#### Exercise prompt
Transcribe, without any alteration, only the lines that begin at the line containing "Небесно-голубой гриб где" and run to the last line below.

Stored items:

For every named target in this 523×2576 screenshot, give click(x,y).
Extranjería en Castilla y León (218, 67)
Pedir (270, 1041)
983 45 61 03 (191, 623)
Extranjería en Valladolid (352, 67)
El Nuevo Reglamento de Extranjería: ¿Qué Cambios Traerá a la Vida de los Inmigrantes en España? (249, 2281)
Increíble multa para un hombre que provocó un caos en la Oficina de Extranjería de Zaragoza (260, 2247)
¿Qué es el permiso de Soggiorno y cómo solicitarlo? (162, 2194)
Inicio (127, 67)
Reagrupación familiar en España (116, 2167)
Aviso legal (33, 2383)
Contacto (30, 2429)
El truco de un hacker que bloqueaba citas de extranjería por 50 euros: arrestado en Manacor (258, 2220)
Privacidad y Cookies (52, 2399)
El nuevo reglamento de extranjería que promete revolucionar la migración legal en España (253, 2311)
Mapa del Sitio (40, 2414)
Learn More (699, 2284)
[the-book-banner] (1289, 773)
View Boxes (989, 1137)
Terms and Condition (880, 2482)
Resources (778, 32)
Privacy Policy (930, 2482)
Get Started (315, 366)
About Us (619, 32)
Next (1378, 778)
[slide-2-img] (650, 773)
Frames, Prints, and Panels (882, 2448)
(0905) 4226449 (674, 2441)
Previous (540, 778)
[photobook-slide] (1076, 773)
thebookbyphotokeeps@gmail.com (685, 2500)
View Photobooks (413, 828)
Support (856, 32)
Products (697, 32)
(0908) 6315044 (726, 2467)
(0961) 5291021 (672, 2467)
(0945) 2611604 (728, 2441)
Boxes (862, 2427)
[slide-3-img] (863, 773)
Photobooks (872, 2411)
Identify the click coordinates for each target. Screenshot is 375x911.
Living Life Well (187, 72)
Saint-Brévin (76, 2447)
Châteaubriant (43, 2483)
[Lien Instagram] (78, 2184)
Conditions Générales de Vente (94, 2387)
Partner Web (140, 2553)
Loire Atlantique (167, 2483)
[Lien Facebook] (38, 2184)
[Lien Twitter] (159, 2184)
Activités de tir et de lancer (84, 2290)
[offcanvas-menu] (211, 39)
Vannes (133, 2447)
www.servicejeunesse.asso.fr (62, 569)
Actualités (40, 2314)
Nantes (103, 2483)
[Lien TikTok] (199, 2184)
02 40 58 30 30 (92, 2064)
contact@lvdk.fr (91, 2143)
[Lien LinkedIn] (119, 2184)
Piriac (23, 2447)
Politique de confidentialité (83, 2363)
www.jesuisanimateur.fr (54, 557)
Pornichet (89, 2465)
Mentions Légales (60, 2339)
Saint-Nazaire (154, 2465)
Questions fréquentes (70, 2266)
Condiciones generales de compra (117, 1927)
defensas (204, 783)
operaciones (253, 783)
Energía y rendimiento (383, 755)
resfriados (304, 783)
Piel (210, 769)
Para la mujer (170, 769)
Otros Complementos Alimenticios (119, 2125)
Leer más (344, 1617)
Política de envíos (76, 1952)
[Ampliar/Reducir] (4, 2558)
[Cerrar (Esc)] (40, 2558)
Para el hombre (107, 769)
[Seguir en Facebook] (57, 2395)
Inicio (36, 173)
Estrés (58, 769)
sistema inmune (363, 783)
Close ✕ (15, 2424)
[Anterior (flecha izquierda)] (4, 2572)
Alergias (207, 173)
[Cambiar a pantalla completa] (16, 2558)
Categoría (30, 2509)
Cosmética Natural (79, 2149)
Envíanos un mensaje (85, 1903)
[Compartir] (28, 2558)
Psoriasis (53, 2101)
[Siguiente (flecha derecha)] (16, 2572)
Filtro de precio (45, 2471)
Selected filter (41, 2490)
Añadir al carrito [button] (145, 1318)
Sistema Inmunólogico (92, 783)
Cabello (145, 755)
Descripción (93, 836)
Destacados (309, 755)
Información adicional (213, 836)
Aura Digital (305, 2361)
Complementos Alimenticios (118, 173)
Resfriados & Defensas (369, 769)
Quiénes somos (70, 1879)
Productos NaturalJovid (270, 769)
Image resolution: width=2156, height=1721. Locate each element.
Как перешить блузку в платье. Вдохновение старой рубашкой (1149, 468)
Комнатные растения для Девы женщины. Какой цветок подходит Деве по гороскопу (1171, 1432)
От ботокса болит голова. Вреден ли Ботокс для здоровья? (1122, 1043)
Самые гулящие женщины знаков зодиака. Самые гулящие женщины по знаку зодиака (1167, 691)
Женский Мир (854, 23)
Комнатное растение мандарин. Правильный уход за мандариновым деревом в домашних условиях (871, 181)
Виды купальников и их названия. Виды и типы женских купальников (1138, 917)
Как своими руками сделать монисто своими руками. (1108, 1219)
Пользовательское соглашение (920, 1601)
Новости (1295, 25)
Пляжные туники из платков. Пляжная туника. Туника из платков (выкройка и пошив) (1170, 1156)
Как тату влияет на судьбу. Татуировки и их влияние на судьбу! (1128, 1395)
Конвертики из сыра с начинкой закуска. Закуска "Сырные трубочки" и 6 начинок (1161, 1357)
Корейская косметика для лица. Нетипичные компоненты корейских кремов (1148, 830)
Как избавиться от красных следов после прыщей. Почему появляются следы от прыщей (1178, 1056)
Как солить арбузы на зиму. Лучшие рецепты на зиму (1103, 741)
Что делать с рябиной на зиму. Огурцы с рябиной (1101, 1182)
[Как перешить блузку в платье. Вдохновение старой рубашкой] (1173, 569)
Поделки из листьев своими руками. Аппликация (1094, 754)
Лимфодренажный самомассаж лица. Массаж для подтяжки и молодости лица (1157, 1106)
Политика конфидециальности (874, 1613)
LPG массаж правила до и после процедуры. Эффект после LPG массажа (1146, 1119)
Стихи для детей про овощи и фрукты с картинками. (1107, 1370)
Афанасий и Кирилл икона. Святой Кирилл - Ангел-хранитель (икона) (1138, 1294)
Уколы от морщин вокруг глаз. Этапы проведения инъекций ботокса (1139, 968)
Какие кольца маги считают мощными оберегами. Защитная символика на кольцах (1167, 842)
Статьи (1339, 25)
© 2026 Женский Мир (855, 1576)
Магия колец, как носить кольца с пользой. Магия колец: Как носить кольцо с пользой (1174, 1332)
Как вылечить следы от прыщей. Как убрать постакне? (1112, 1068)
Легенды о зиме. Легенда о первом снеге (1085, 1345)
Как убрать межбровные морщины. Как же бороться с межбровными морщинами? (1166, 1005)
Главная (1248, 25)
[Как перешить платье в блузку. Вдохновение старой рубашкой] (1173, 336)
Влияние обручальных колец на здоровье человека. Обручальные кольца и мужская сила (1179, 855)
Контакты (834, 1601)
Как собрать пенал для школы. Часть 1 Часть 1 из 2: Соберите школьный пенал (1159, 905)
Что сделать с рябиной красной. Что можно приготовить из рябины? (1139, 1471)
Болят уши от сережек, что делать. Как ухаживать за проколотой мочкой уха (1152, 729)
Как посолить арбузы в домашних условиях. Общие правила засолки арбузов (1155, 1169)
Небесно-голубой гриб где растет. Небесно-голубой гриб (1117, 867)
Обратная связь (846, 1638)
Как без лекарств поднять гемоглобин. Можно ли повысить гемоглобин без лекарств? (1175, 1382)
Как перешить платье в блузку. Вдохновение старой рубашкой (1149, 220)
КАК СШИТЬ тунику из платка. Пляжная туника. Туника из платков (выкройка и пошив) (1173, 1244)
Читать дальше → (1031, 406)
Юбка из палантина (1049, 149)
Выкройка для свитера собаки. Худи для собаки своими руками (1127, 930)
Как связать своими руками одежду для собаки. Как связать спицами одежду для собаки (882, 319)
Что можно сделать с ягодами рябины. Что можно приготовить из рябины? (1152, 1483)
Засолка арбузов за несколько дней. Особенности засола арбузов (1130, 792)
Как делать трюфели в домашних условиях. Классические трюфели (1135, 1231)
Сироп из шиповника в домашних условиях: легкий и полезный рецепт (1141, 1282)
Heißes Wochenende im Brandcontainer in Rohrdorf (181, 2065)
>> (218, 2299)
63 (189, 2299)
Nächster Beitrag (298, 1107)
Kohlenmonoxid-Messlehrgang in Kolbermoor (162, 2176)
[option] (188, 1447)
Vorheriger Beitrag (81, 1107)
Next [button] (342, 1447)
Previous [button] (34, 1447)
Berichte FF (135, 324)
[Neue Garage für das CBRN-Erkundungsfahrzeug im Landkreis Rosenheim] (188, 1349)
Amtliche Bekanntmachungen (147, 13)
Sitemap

#### The answer
Небесно-голубой гриб где растет. Небесно-голубой гриб (1117, 867)
Обратная связь (846, 1638)
Как без лекарств поднять гемоглобин. Можно ли повысить гемоглобин без лекарств? (1175, 1382)
Как перешить платье в блузку. Вдохновение старой рубашкой (1149, 220)
КАК СШИТЬ тунику из платка. Пляжная туника. Туника из платков (выкройка и пошив) (1173, 1244)
Читать дальше → (1031, 406)
Юбка из палантина (1049, 149)
Выкройка для свитера собаки. Худи для собаки своими руками (1127, 930)
Как связать своими руками одежду для собаки. Как связать спицами одежду для собаки (882, 319)
Что можно сделать с ягодами рябины. Что можно приготовить из рябины? (1152, 1483)
Засолка арбузов за несколько дней. Особенности засола арбузов (1130, 792)
Как делать трюфели в домашних условиях. Классические трюфели (1135, 1231)
Сироп из шиповника в домашних условиях: легкий и полезный рецепт (1141, 1282)
Heißes Wochenende im Brandcontainer in Rohrdorf (181, 2065)
>> (218, 2299)
63 (189, 2299)
Nächster Beitrag (298, 1107)
Kohlenmonoxid-Messlehrgang in Kolbermoor (162, 2176)
[option] (188, 1447)
Vorheriger Beitrag (81, 1107)
Next [button] (342, 1447)
Previous [button] (34, 1447)
Berichte FF (135, 324)
[Neue Garage für das CBRN-Erkundungsfahrzeug im Landkreis Rosenheim] (188, 1349)
Amtliche Bekanntmachungen (147, 13)
Sitemap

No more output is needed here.